Friday 20 March 2009

Deutsches Museum

Today I went to the Deutsches Museum, not really knowing what to expect. Museums can be hit or miss. I hadn't been to one in a long time, so I was prepared for the worst case scenario: seeing the exact same things as any other museum. Things got off to a good start when I pulled off my usual 'I'm still a student' scam, and got in for 3 euros instead of 8. I wandered inside, cheerful to be out of the bitter cold and cheerful to have enough change to catch the U-Bahn back again later.

The place was enormous. I didn't know where to start so I just walked. I found myself in a hall full of engines and motors, electrical equipment, cranks to turn, buttons to press, explosions going off in the distance, electricity dancing off coils. It was like being in a mad scientist's laboratory. I was entranced. I hadn't expected this at all. I wandered around, and gazed for a time at a massive Porsche engine that could get a 1 and a half tonne car to 100km/h in 5.9s. I stared in wonder at the poorly translated information, and I marveled at the contraption itself. It's strange metallic parts. Pistons and pumps and all things that I don't know the slightest thing about. Not for the first time in my life, I felt that strange pang, that wistful fleeting feeling, that wish that that spark of interest was just that bit bigger and I could be more like Dad and be into the car thing.

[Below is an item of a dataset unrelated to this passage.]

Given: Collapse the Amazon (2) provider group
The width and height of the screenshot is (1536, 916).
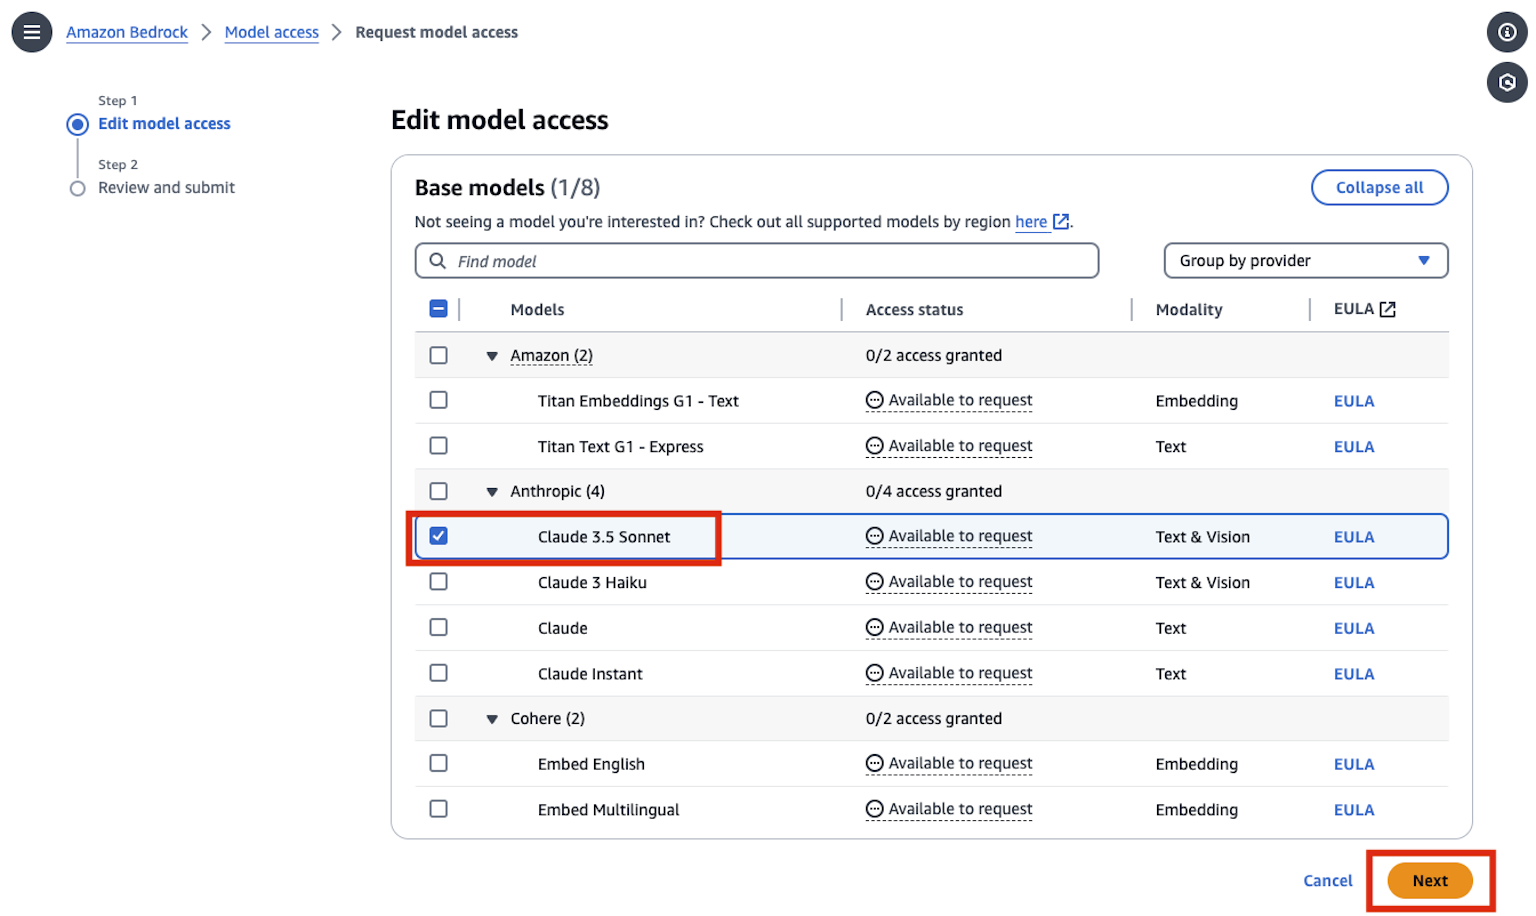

I wandered through every field of science, a new one in each room. It's easy to see why so many scientists (or 'natural philosophers' as it were) were multi-disciplinary beings, following their diverse interests to wherever they took them. The world's too damn interesting to specialise in just one thing.

Then I found the good stuff: the aviation section, and the space section. I wandered around taking photos of flying things like my life depended on it. I felt a bit giddy, and I must have been grinning like an idiot.

I don't know how many hours I wandered through that enormous place... more than 3 but I'm not sure how many more. It was a good day. After that I went walking in the soft snow-flaky air until I found myself at Odeonsplatz. I bought a hot chocolate at a Starbucks to warm my hands, and kept walking towards the hostel. In an underpass a young German-speaker approached me asking for help. He didn't know how to get to Ostbahnhof. What is it about me? I always get asked these things. Matt the Integrator. He was a cute kid, roughly my age, and I tried to help him out as best I could. I walked on, whistling to myself and passing the hot plastic cup from hand to hand.

I think the reason I enjoyed the museum so much is that it made me remember something about myself. Something I haven't thought about for a really long time: that I am such a boy sometimes. Haha.